## THE TASK
Report each line of the material below that contains the word "width", copying those lines in full.

## PROVIDED RECORDS
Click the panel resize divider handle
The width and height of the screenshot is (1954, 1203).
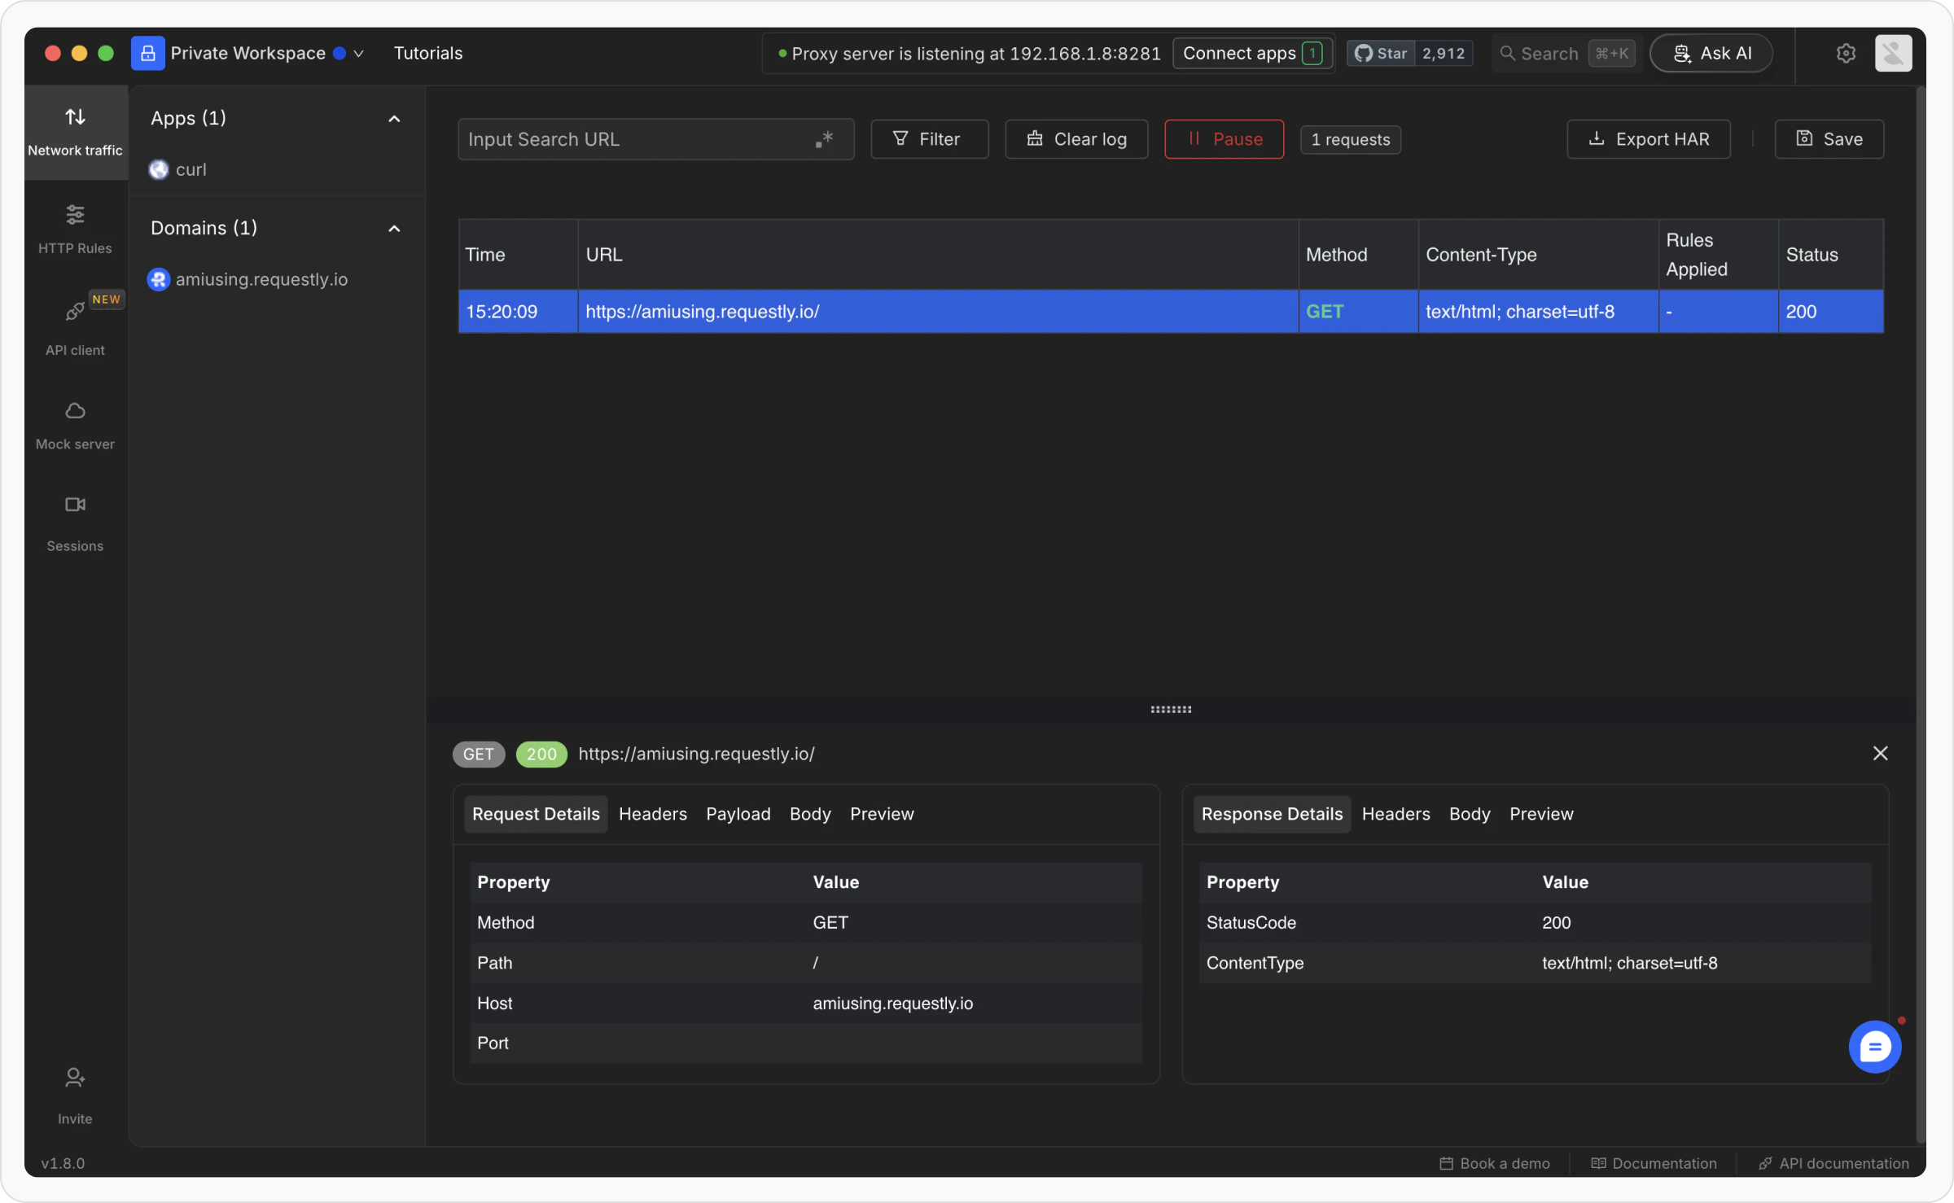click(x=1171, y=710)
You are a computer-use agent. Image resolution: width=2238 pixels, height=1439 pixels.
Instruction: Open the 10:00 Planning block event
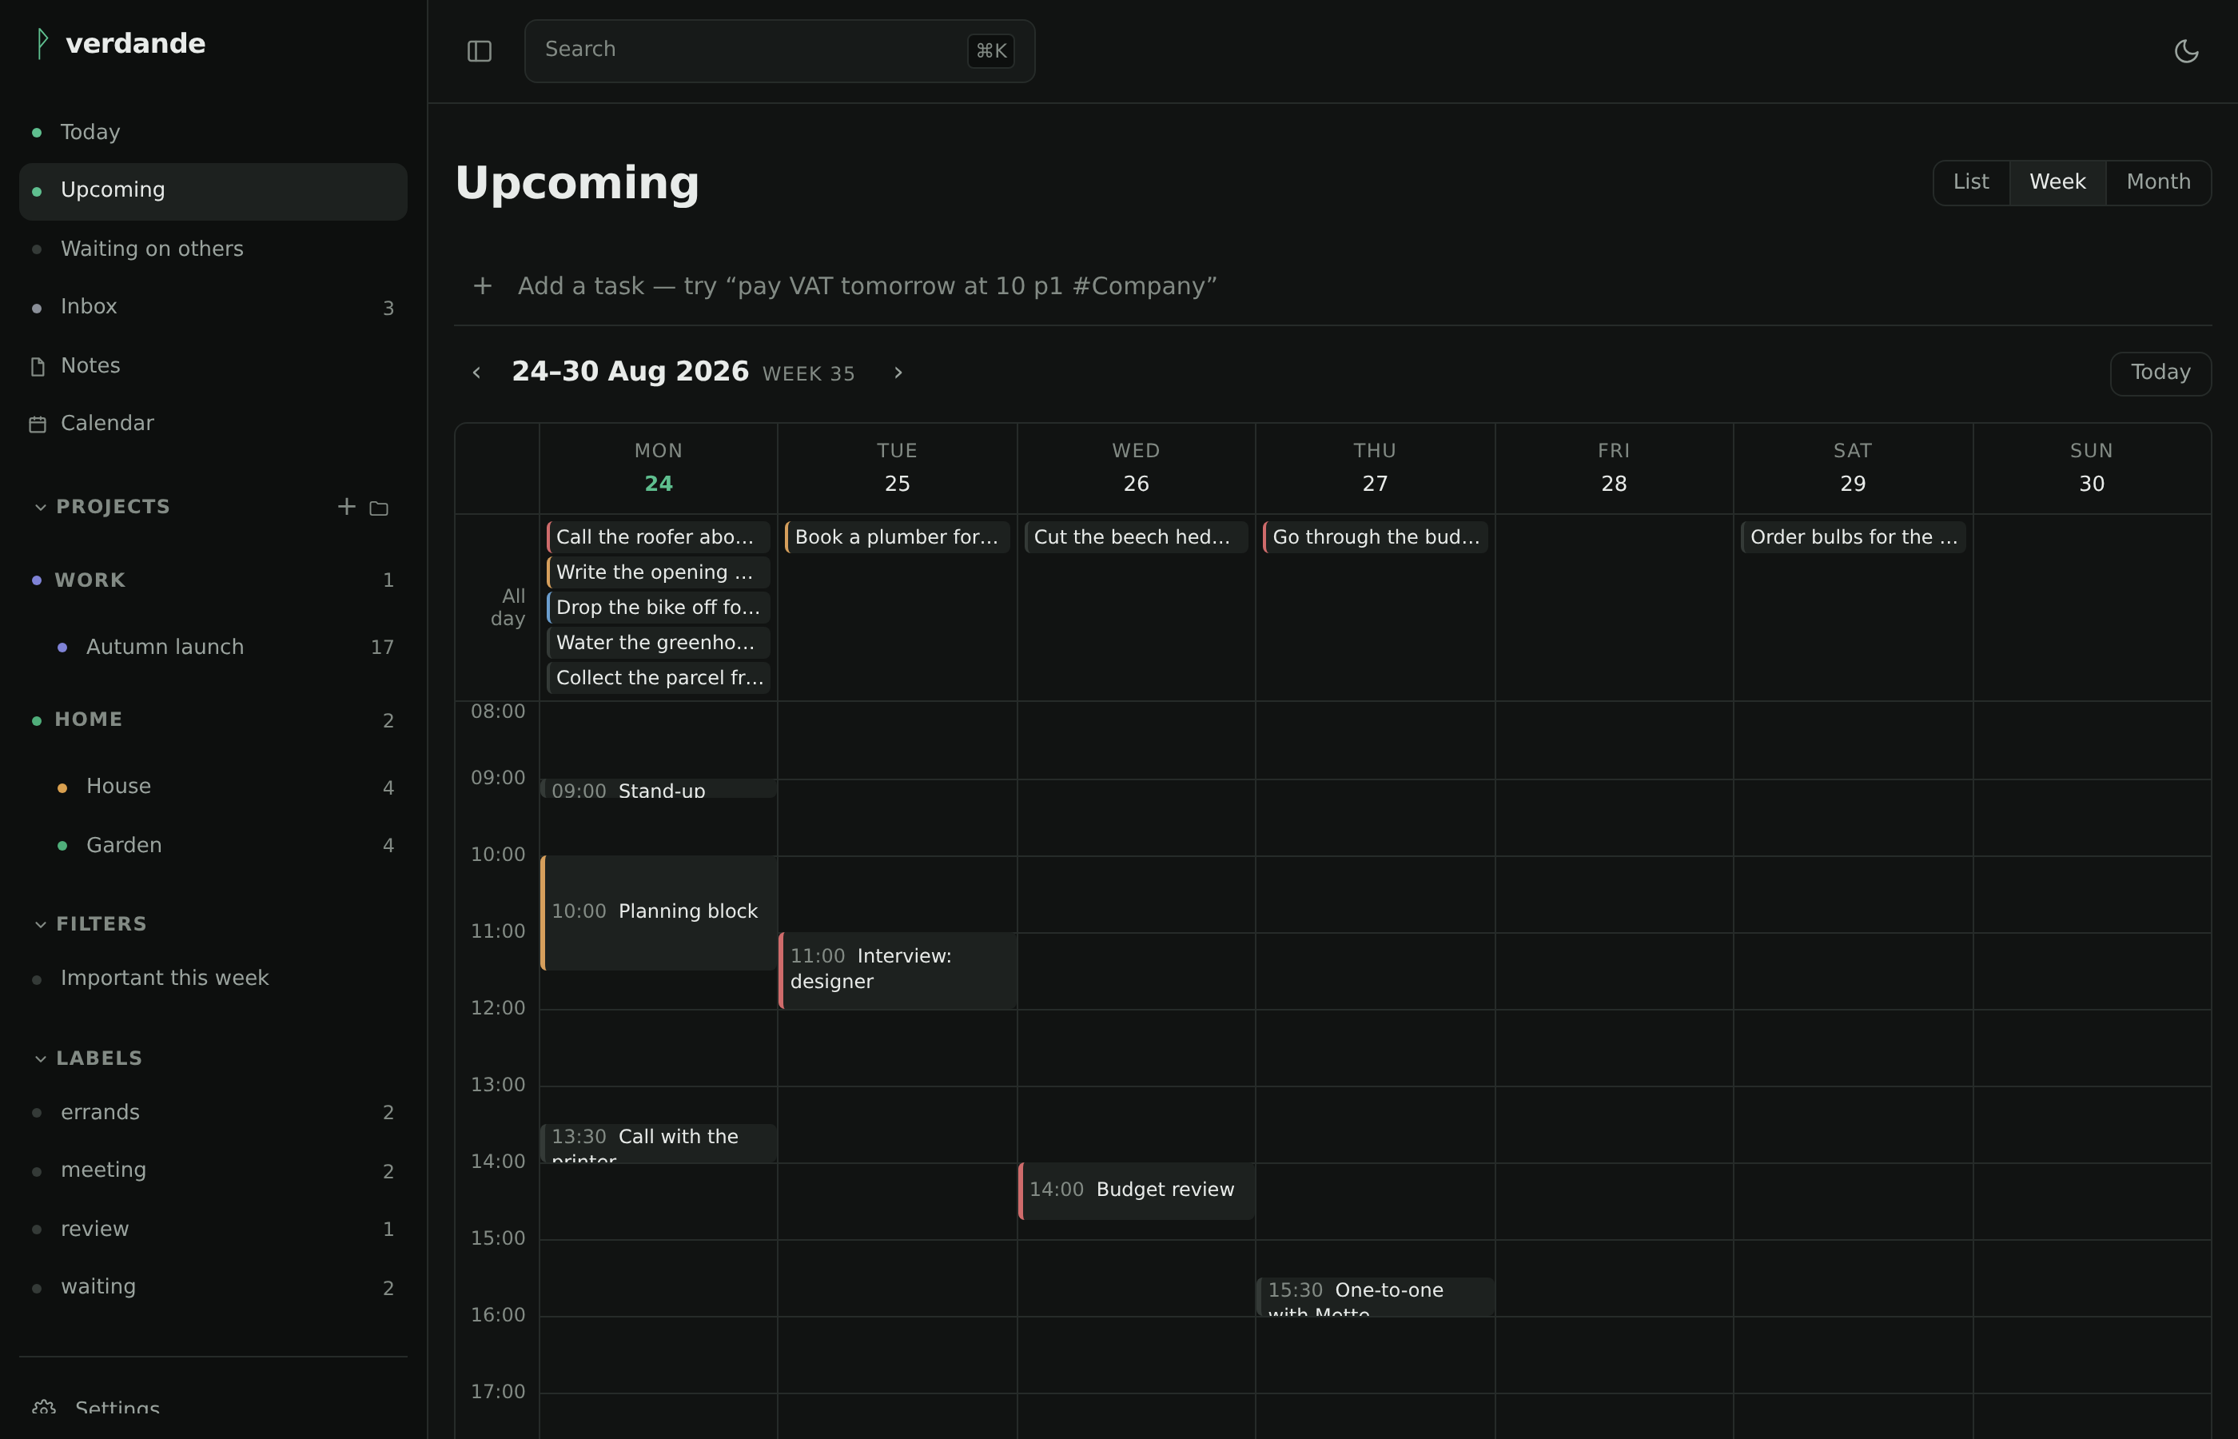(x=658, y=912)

## FINAL ANSWER
The width and height of the screenshot is (1954, 1203).
You are a computer-use agent. Image resolution: width=2238 pixels, height=1439 pixels.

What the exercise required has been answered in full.